## Task to complete
Could you convert everything from the line containing "920x422 pixels." down to the line containing "Instruction: Toggle the" into a Markdown table with columns No. and Line, one row per line and blank lines skipped?

## Provided data
----

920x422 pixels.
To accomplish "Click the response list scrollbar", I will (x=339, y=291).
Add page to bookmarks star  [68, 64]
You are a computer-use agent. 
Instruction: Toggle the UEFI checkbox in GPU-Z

----

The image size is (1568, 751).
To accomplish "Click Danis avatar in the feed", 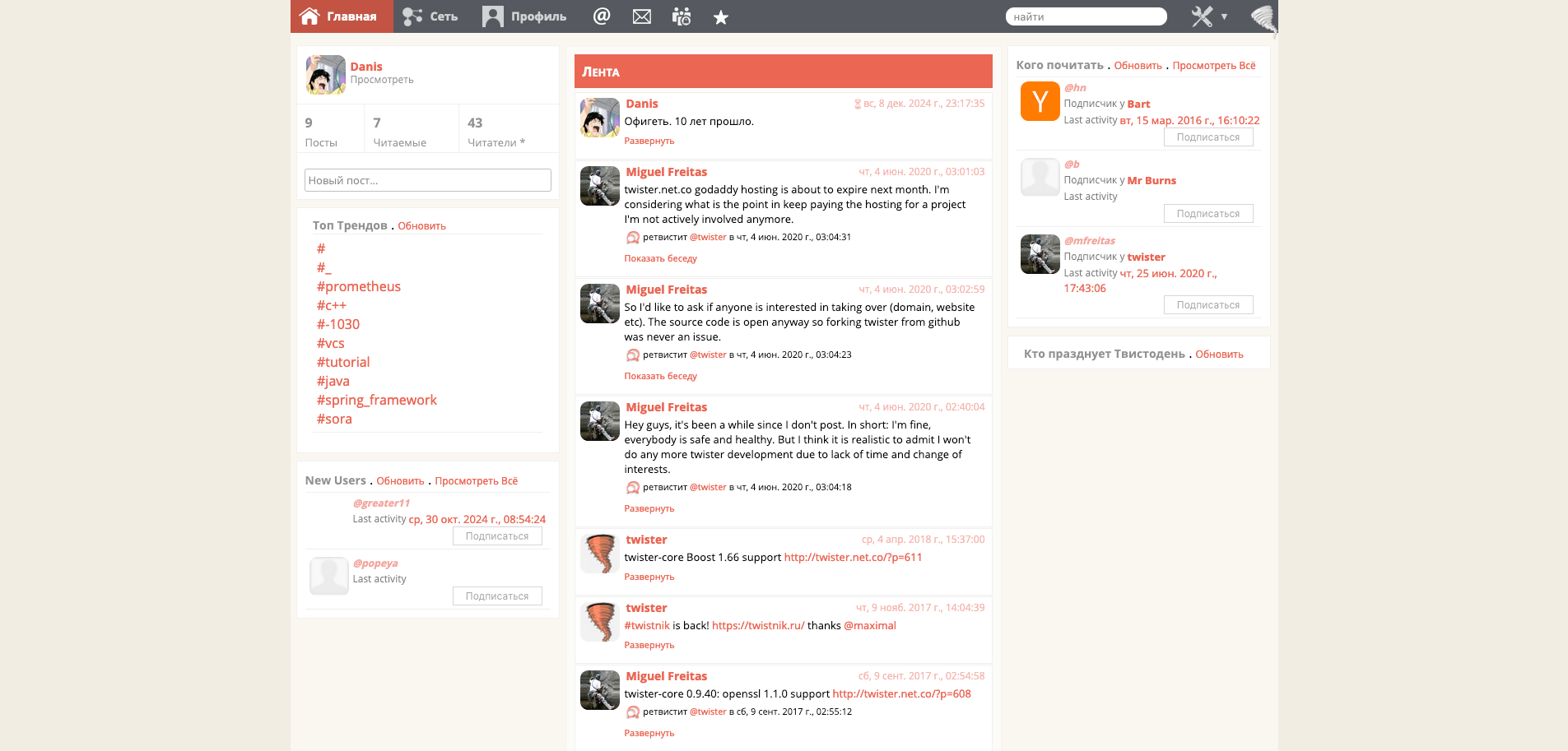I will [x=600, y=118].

----

## Task output
| No. | Line |
|---|---|
| 1 | 920x422 pixels. |
| 2 | To accomplish "Click the response list scrollbar", I will (x=339, y=291). |
| 3 | Add page to bookmarks star  [68, 64] |
| 4 | You are a computer-use agent.  |
| 5 | Instruction: Toggle the UEFI checkbox in GPU-Z |